X-ray crystal and ab initio structures of 3′,5′-di-O-acetyl- N(4)-hydroxy-2′-deoxycytidine and its 5-fluoro analogue: Models of the N(4)-OH-dCMP and N(4)-OH-FdCMP molecules interacting with thymidylate synthase

The crystal and molecular structures of the 3′,5′-di-O-acetyl- N(4)-hydroxy-2′-deoxycytidine molecule and its 5-fluoro congener have been determined by X-ray single crystal diffraction. The 3′,5′-di-O- acetyl-N(4)-hydroxy-5-fluoro-2′-deoxycytidine molecule crystallizes in the space group C2 with the following unit cell parameters: a = 21.72 Å, b = 8.72 Å, c = 8.61 Å, and β = 90.42°. 3′,5′-di-O- acetyl-N(4)-hydroxy-2′-deoxycytidine also belongs to the monoclinic space group C2 and the unit cell parameters are: a = 39.54 Å, b = 8.72 Å, c = 22.89 Å, and β = 95.26°. The non-fluorine analogue demonstrates a rare example of crystal structure with five symmetry-independent molecules in the unit cell.
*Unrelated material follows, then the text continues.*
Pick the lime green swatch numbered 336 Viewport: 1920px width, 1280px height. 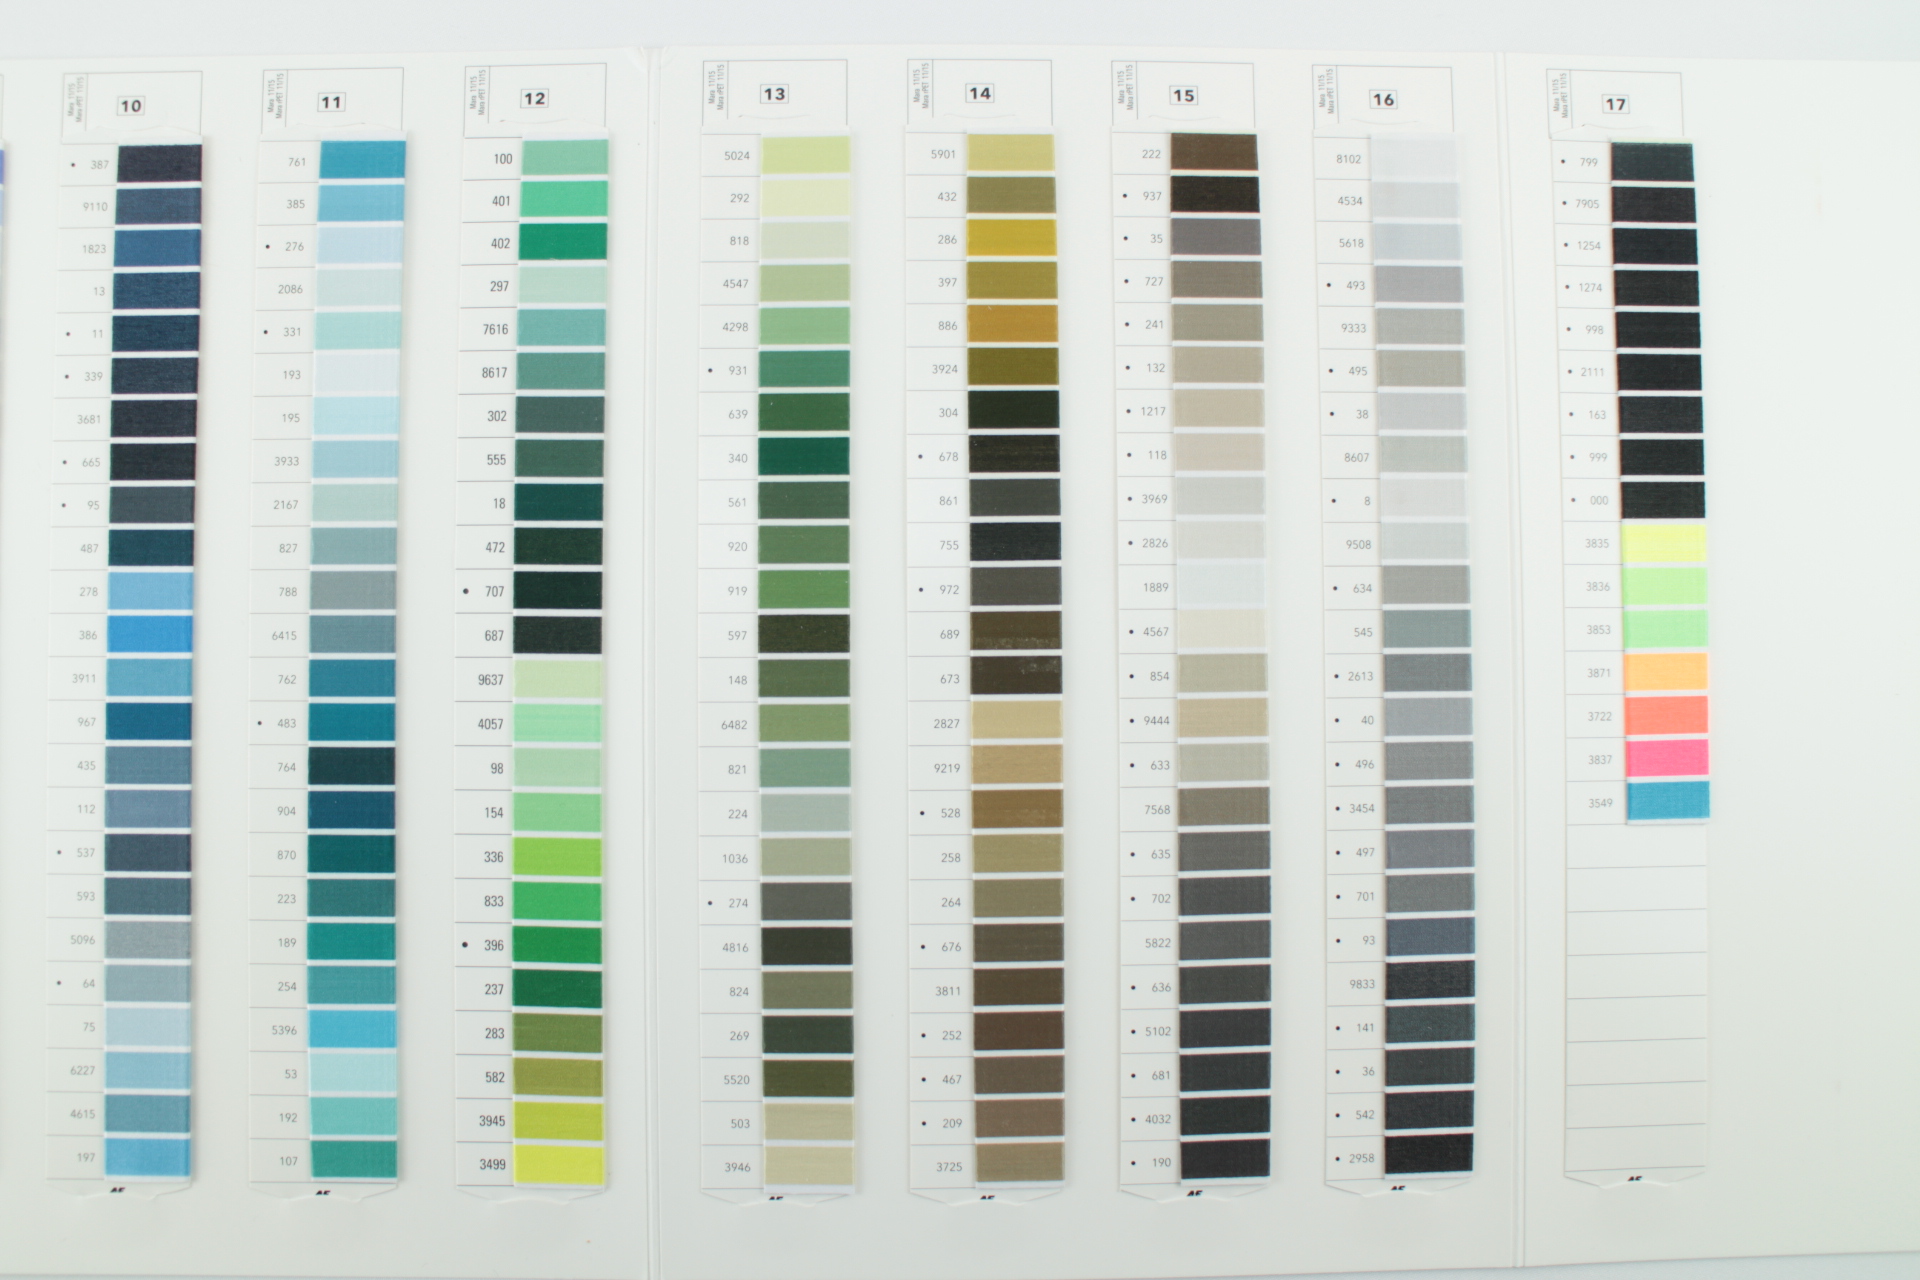coord(558,857)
All the molecules in both crystal structures have the sugar residue anti oriented with respect to the base, as well as have the N(4)-OH residue in cis conformation relatively to the N(3)-nitrogen atom. In addition to the molecular geometries from X-ray experiment, the optimized molecular geometries have been obtained with the use of theoretical ab initio calculations at the RHF/6-31G(d) level. The corresponding geometric parameters in the molecules of 3′,5′-di-O-acetyl-N(4)-hydroxy-2′- deoxycytidine and its 5-fluoro congener have been compared. The differences including the C(5)=C(6) bond shortening and C(4)-C(5)-C(6) angle widening in the fluorine analogue are discussed in this paper in relation to the molecular mechanism of enzyme, thymidylate synthase, inhibition by N(4)-hydroxy-2′- deoxycytidine monophosphate and its 5-fluoro congener.